São Paulo, 13 (AE) - A Assembléia Legislativa de São Paulo instala amanhã (14) a Comissão Parlamentar de Inquérito (CPI) para investigar o narcotráfico no Estado. Antecipando-se aos trabalhos da comissão, o presidente da Casa, deputado Vanderlei Macris (PSDB), esteve hoje na Secretaria da Segurança Pública para pedir o apoio do Executivo na comissão estadual que pretende seguir o rastro deixado pela investigações da CPI de Brasília.
"A luta contra o narcotráfico é tarefa de todos os entes públicos e as CPI são um instrumento diversificado para investigar", argumentou o secretário da segurança, Marco Vinício Petreluzzi, garantindo que colocará à disposição da CPI estadual todo material necessário para complementar as investigações. "Vamos poder abrir todos os arquivos que a secretaria dispõe, a não ser aqueles casos que estão na Corregedoria e necessitam de segredo de Justiça. Nosso papel jamais poderá ser de impor nem constranger", avaliou o secretário.
Além do Executivo, Macris afirmou que já entrou em contato com o Tribunal de Justiça, Ministério Público, Ouvidoria de Polícia e com a CPI de Brasília para garantir apoio às investigações da comissão estadual. A CPI do Narcotráfico na Assembléia será dividia em quatro relatorias, cada uma delas atuando em diferentes regiões do Estado. A presidência da comissão deverá ser definida, mas o mais cotado para assumir é o deputado Dimas Ramalho (PPS). A disputa pelos quatro cargos de relator é acirrada e até ontem não estava definida.

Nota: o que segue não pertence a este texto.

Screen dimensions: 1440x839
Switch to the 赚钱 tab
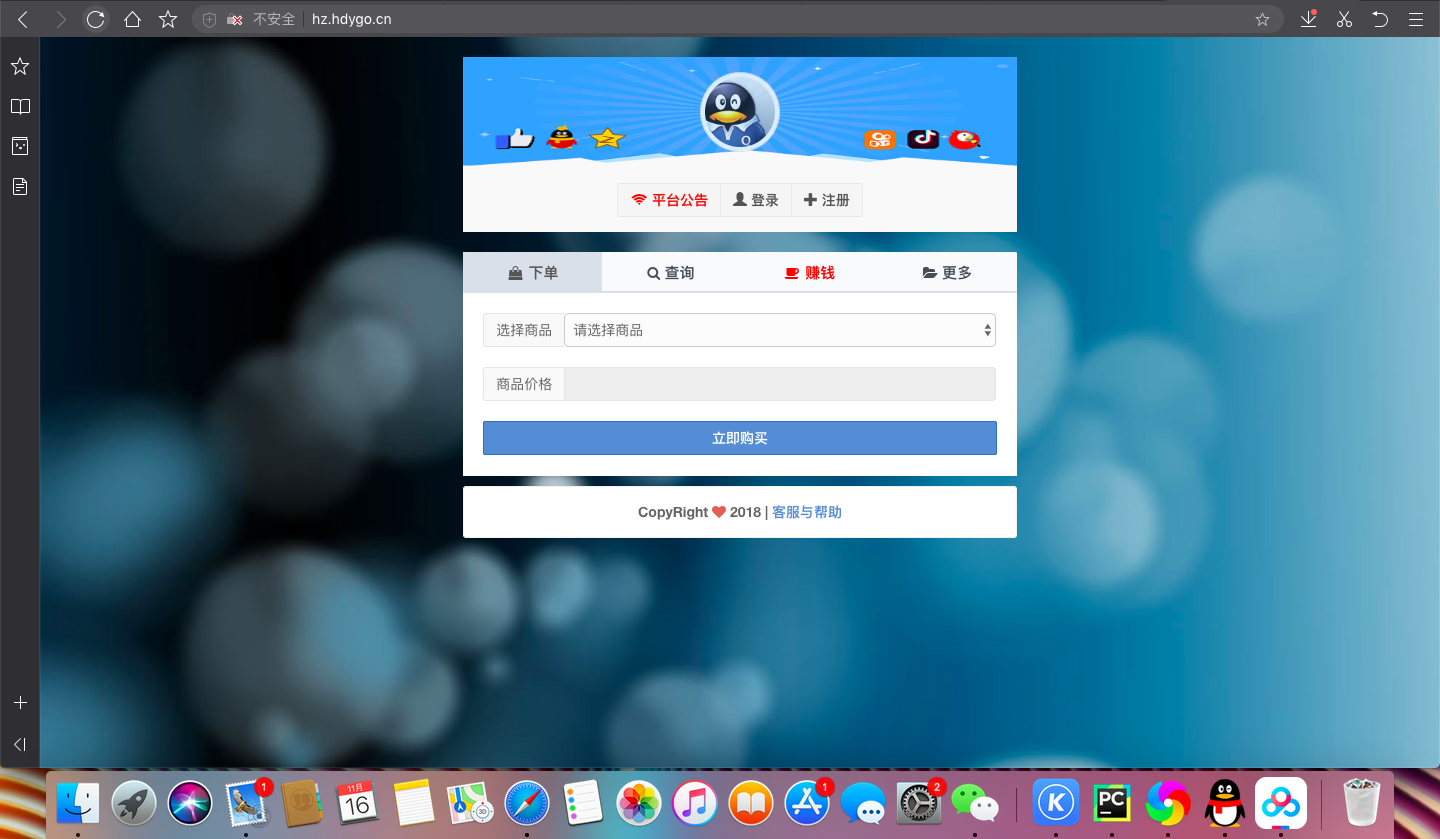tap(809, 273)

Macris disse que na primeira reunião da CPI, amanhã (14), será elaborado um documento de diretrizes básicas para as investigações. Os deputados farão um programa mínimo de trabalho para os 30 dias de recesso parlamentar, a fim de nortear os depoimentos que devem começar apenas em fevereiro. "Além de chegar aos culpados, queremos colaborar no sentido da prevenção", disse Macris.